AUFGABENSTELLUNG ▸
Führe den Forenthread über das Speichern eines RSS-Titels als String im Anschluss an seine letzte Zeile fort.

# RSS als String speichern



## marcel01 (22. Okt 2010)

Hallo, 

wie kann ich am besten den Titel einer Meldung eines RSS-Feeds abfragen und in einen String packen? I habe schon etwas herumprobiert und gegoogelt, irgendwie habe ich es aber nicht hinbekommen. Danke schonmal!


----------



## Noctarius (22. Okt 2010)

Z.B. mit einem Mini-1Tag-Parser in Lycia  alternativ mit einem XPath Ausdruck.


----------



## marcel01 (22. Okt 2010)

Danke. Ich werde mir beides mal ansehen


----------



## Noctarius (22. Okt 2010)

Ansonsten poste mal einen Ausschnitt aus dem XML, dann kann man helfen


----------



## marcel01 (22. Okt 2010)

BEREITGESTELLTES MATERIAL ▸
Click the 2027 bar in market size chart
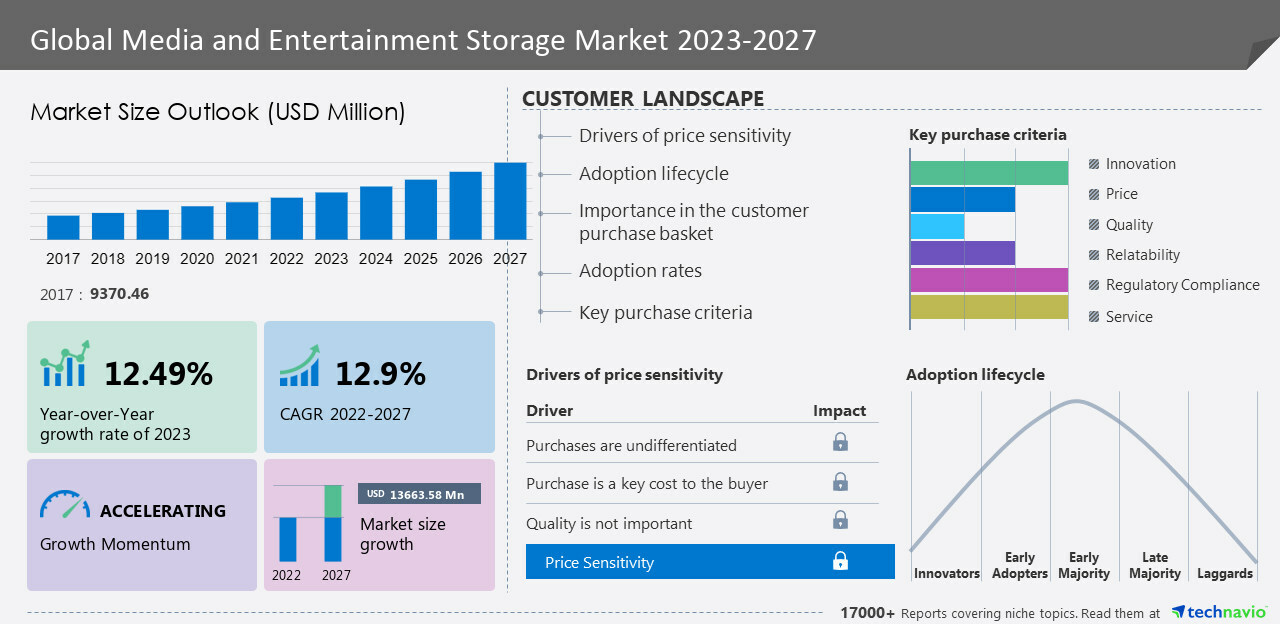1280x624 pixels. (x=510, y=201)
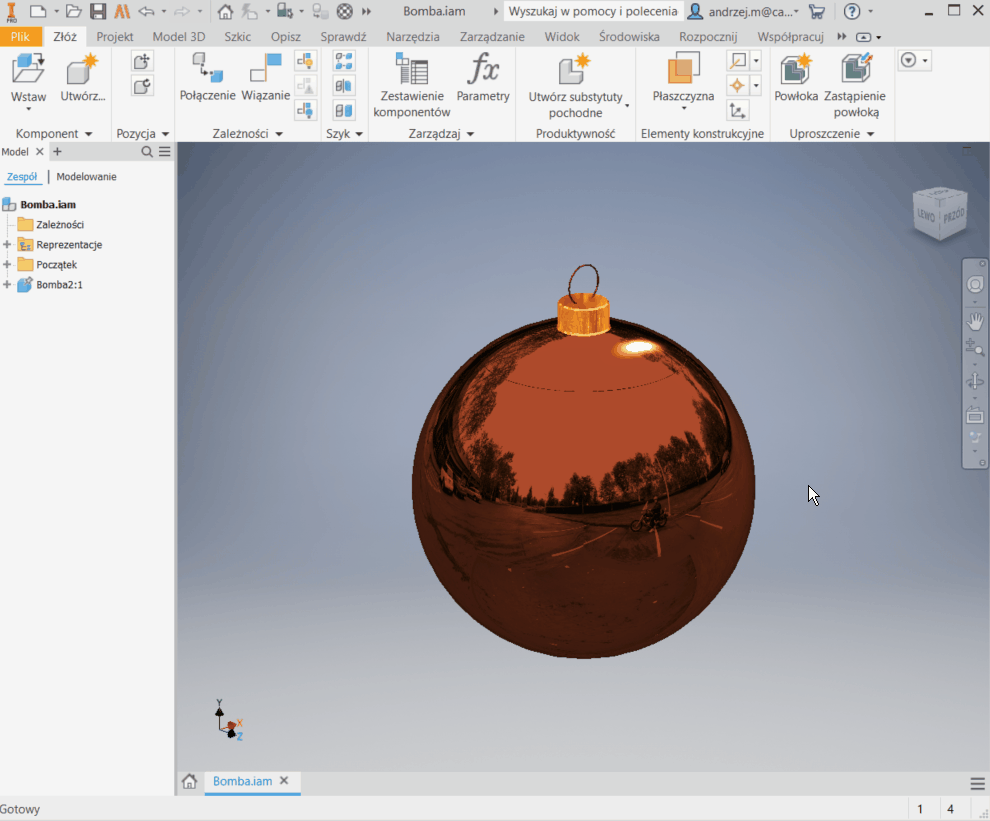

ANTWORT ▸
Ich habe jetzt mit dem XPathReader angefangen. Es geht darum, einen Bot im IRC bei neuem RSS-Beitrag einen Hinweis posten zu lassen. Wie mach ich das am besten? Den Reader habe ich fertig (copy&paste :bae: ), wie kann ich jetzt auf neue Überprüfen? Danke


----------



## Noctarius (22. Okt 2010)

Regelmäßiges Polling


----------



## marcel01 (22. Okt 2010)

z.B.?


----------



## Noctarius (22. Okt 2010)

was z.B.?


----------



## marcel01 (22. Okt 2010)

Sorry, ich meinte: Wie könnte man das z.B. umsetzen?


----------



## Noctarius (22. Okt 2010)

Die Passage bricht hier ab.